Who Is My Brother: Faith Fellowship

November 28, 2006

The second of the Fivefold Fellowship levels, described by F. LaGard Smith in his book Who Is My Brother, is called Faith Fellowship. This level describes our relationship with those who honor the same God as we do, while unfortunately not having been forgiven of sins through Jesus Christ, and not having been adopted as sons of God according to the scriptures. Cornelius (Acts 10) is a great biblical example of this kind of person. He was devout, gave alms, was generous to the poor, and prayed to God–and God gave him His attention. As a result God sent an apostle to Cornelius to teach him about forgiveness through Jesus.

It is obvious that people in the category of Cornelius can gain much from those who have already received forgiveness and adoption as sons of God. But there is much that true Christians can gain from inadequately taught believers as well. Smith illustrates this with examples of the many hymns we sing, hymns with deep spiritual meaning, hymns that stir our hearts every time we assemble–hymns written by people who never heard about baptism for the forgiveness of sins.

Jesus taught his disciples to respect those who were seeking to follow him, even when such a person was not “one of us”:

Mar 9:38-41 “Teacher,” said John, “we saw a man driving out demons in your name and we told him to stop, because he was not one of us.”

“Do not stop him,” Jesus said. “No one who does a miracle in my name can in the next moment say anything bad about me, for whoever is not against us is for us. I tell you the truth, anyone who gives you a cup of water in my name because you belong to Christ will certainly not lose his reward.”

Solomon also showed respect for the outsider who prays to God seeking his favor:

2Ch 6:32-33 “As for the foreigner who does not belong to your people Israel but has come from a distant land because of your great name and your mighty hand and your outstretched arm–when he comes and prays toward this temple, then hear from heaven, your dwelling place, and do whatever the foreigner asks of you, so that all the peoples of the earth may know your name and fear you, as do your own people Israel, and may know that this house I have built bears your Name.”

It seems to me that our inclination is to discredit and oppose those who, in our judgment, come short of the obedience that brings salvation due to their lack of understanding. And it seems to me that the Son of God Himself, as well as the wisest mortal who ever lived, advocated a different approach.

We certainly should not whitewash over doctrinal errors, especially in an area as crucial as the forgiveness of sins. If we know the truth we need to teach it clearly and persistently (consider Jesus with the woman at the well in John 4). But we need to do it with gentleness, patience, and respect. That requires a monumental change from our standard approach.

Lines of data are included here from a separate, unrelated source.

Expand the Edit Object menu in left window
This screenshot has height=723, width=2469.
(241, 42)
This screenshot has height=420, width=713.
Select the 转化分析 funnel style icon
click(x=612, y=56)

The truth is, the most devout Christians seem to have more in common with some unbaptized believers than they do with some half-hearted, worldly baptized believers. That common ground covers some of the most important issues of life: raising godly children, living righteous lives, helping the needy… We can learn from each other, and we can help each other. Maybe we should try to do that.

One comment

  1. Good Point! A committed non-baptized believer -vs- a half hearted baptised beleiver. There some things the water can’t do. I also was baptised in 1976. Thanks!